I looked at Zyon, who was still on his knees from Holden's Alpha command. His eyes met mine, and for a moment, I saw a flicker of something that might have been guilt. But then his gaze hardened.
"Get up," he muttered to himself, struggling against the lingering effects of Holden's dominance. "This is insane. She can't inherit anything. She's nobody."
Nadia was beside him, her face pale but her eyes calculating. She was already thinking, already planning how to get her hands on what should have been mine. What was mine.
The silver tray slipped from my numb fingers.
The crash echoed through the hall like a gunshot. Crystal champagne flutes shattered against the marble floor, sending shards skittering across the room. Every conversation stopped. Every eye turned to me.
But I wasn't the trembling Omega they expected to see.
Something was building inside me, a pressure that felt like it might crack my ribs. Heat flooded my veins, and for the first time in my life, I felt... powerful. Not the desperate strength that comes from having nothing left to lose, but real power. The kind that makes others step back.
I walked toward Zyon. Each step felt deliberate, purposeful. The crowd parted without thinking, their instincts recognizing something in me that even I didn't fully understand yet.
Zyon scrambled to his feet, his face flushing red. "Carmen, what are you—"
"I can smell her on you," I said quietly. My voice didn't shake. It didn't waver. It cut through the silence like a blade. "I can smell what you did while I was saving your pathetic life."

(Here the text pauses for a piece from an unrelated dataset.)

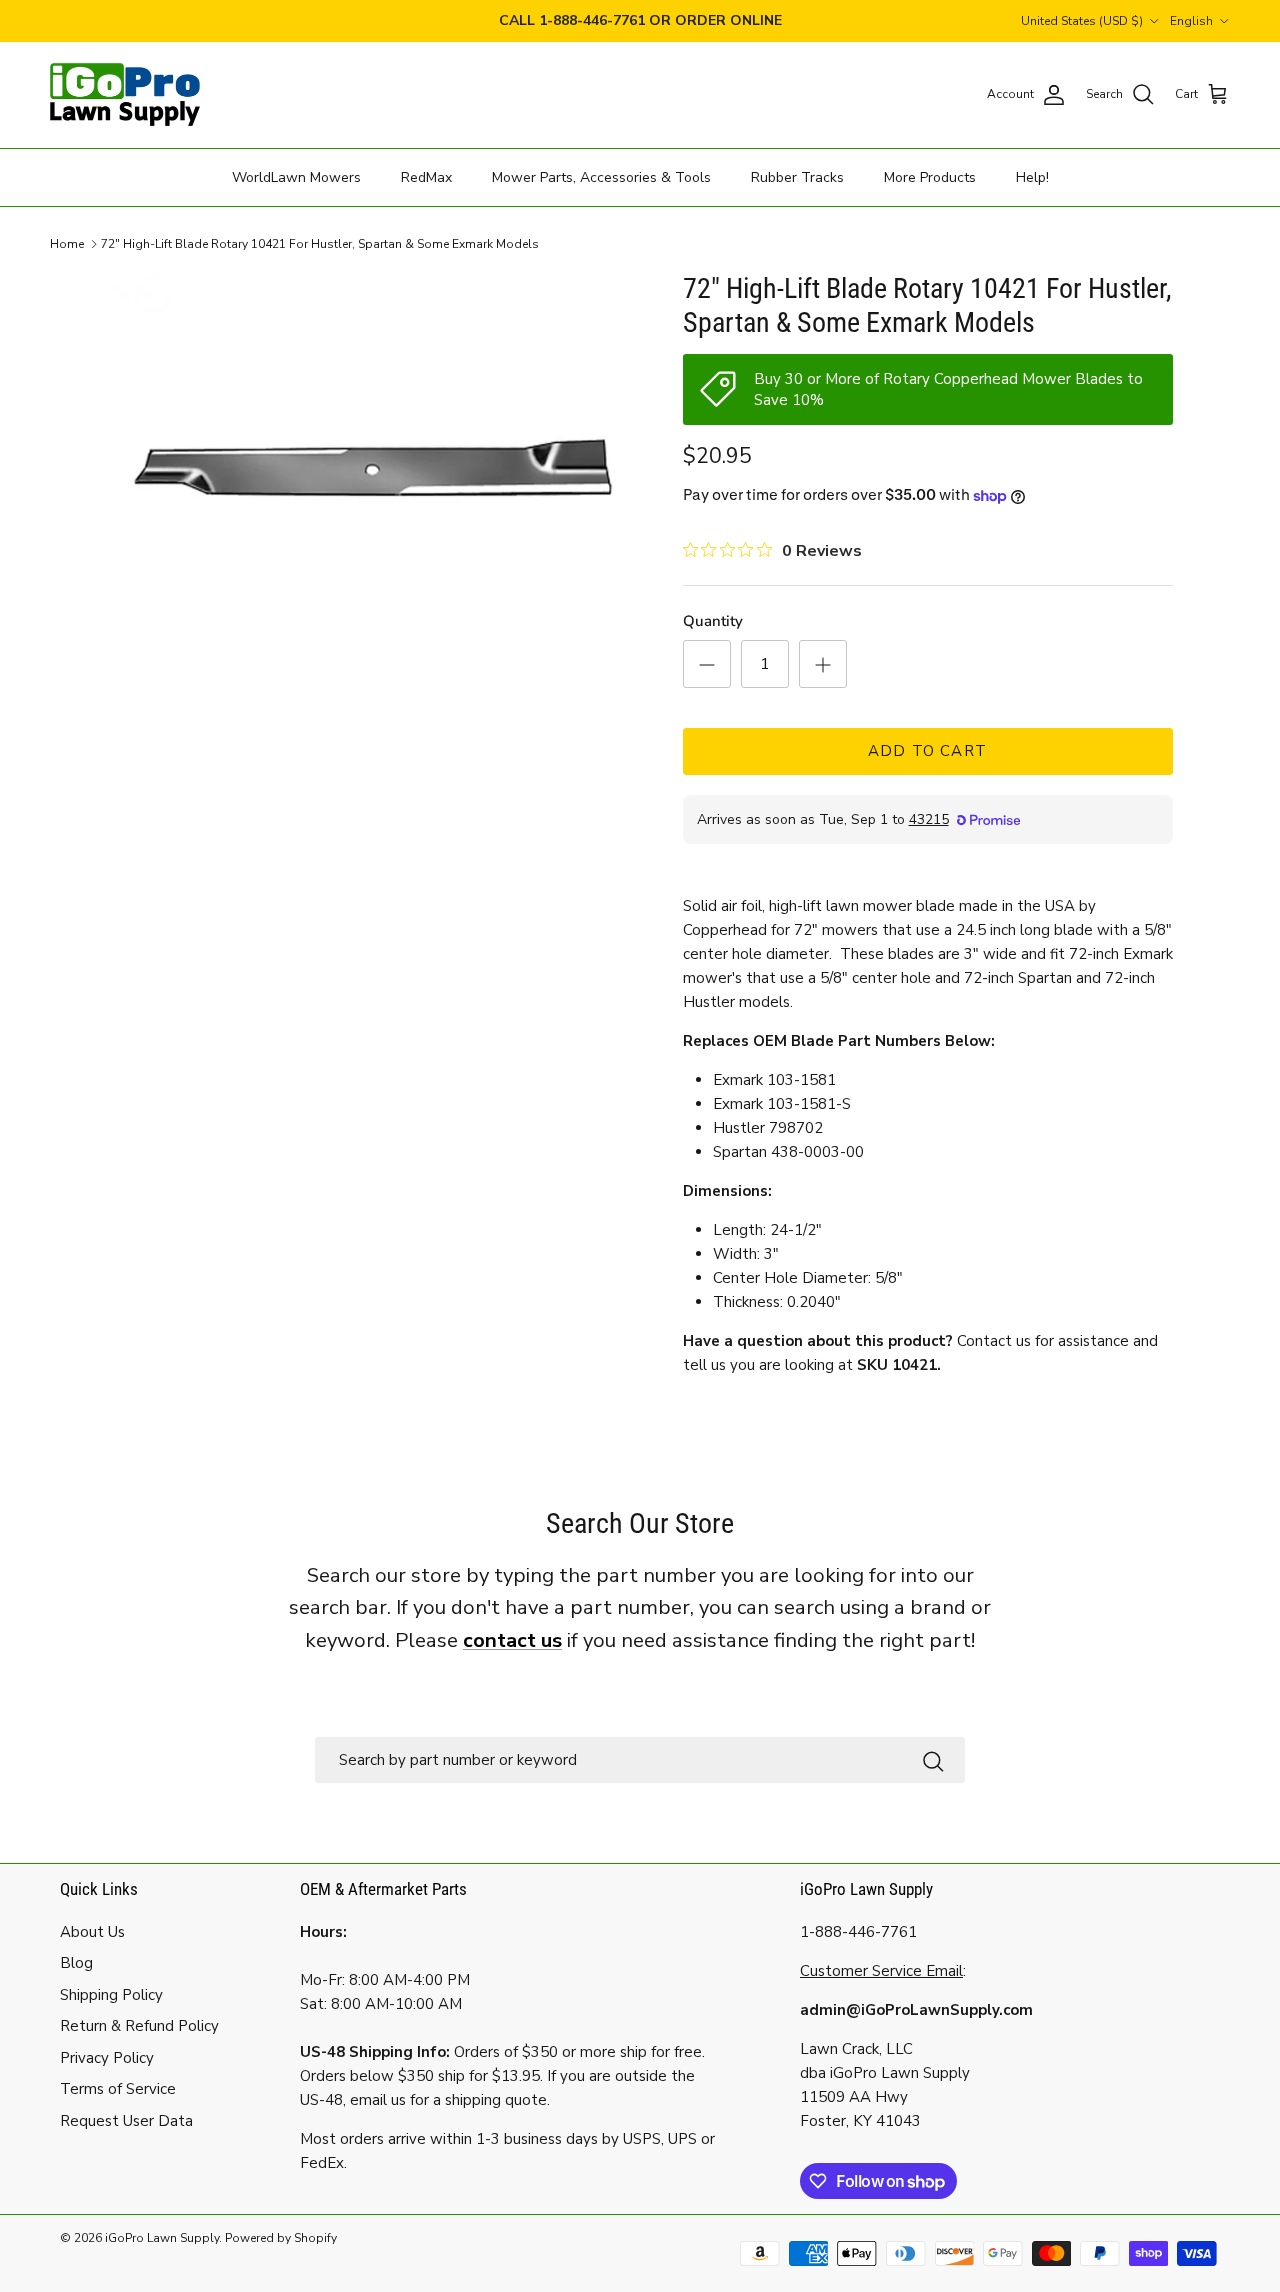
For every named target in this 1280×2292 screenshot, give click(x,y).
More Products (930, 176)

His face went white. Nadia took a step back, her hand flying to her throat.
"Carmen," Zyon said, his voice taking on that wheedling tone he used when he wanted something. "You don't understand. It's not what you think—"
"I understand perfectly." The words came from somewhere deep inside me, somewhere that had been sleeping until this moment. "I understand that while I wore a collar to pay your debts, you were with my sister. I understand that you broadcast my humiliation to our entire pack while her scent was still on your skin."

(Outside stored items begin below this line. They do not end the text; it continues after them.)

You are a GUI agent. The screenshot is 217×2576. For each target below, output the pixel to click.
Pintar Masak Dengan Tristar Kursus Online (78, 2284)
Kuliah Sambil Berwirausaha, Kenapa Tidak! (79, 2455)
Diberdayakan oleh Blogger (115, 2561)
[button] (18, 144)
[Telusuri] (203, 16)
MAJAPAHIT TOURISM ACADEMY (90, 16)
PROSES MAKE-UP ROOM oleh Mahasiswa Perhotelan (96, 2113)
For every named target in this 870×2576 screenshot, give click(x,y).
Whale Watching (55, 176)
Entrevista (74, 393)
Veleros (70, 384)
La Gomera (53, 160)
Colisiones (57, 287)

The hall was dead silent. Even the elders had stopped their grumbling.
I looked at Zyon—really looked at him. The weak jawline. The shifting eyes. The way he always needed someone else to clean up his messes. How had I ever thought this pathetic excuse for a wolf was worth saving?

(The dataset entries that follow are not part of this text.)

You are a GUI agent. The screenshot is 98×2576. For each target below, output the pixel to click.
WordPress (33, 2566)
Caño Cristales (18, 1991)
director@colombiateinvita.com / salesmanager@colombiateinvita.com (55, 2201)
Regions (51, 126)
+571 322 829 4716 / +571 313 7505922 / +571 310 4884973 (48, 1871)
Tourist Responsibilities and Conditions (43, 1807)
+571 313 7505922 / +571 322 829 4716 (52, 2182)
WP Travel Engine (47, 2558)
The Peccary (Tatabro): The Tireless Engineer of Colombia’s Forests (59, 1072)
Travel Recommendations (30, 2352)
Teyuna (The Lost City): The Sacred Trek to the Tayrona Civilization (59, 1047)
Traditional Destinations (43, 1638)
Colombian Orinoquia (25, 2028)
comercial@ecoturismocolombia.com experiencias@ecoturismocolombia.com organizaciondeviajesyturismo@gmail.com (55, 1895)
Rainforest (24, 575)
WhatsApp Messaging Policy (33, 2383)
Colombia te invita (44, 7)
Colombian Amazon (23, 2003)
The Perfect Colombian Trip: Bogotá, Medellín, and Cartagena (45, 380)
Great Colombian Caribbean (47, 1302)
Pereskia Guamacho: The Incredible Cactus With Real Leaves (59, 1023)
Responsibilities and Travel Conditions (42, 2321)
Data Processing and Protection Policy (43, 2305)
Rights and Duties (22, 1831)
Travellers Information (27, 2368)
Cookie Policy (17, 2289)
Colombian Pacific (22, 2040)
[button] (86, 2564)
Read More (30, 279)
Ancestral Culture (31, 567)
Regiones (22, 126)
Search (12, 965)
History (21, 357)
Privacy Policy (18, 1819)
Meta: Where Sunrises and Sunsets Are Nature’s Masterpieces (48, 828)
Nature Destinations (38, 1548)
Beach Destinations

"I, Carmen Castillo," I said, my voice ringing clear through the vast hall, "reject you, Zyon Baker, as my mate."
The effect was instantaneous.
Zyon's eyes went wide with shock, then agony. He screamed—a raw, animalistic sound that echoed off the vaulted ceiling. He collapsed to his knees, then to his side, clutching his chest as if someone had driven a knife between his ribs.
I felt it too—a sharp, tearing pain that started in my heart and radiated outward. But where his pain seemed to be destroying him, mine felt... cleansing. Like burning away infection to reveal healthy tissue underneath.
The bond that had tied me to him for years snapped like an overstretched rope. And in the space where it had been, something else rushed in. Power. Pure, undiluted power that made my skin tingle and my vision sharpen even further.
An aura exploded from me—not the weak, barely-there presence of an Omega, but something that rivaled the Alphas in the room. Several wolves actually stepped back, their eyes widening in shock.
Zyon was still writhing on the floor, gasping for breath. Nadia had dropped to her knees beside him, but her eyes were fixed on me with a mixture of fear and rage.
"Impossible," Marcus Steele whispered. "She's wolfless. She can't—"
"She's not wolfless," Holden said quietly. His voice carried easily through the stunned silence. "She's a Late Bloomer."
I turned to look at him, this Alpha who had witnessed my degradation and somehow seen my worth. His storm-grey eyes were fixed on me with an intensity that made my newly awakened power flutter in response.
"And unless I'm very much mistaken," he continued, a slow smile spreading across his face, "she's just getting started."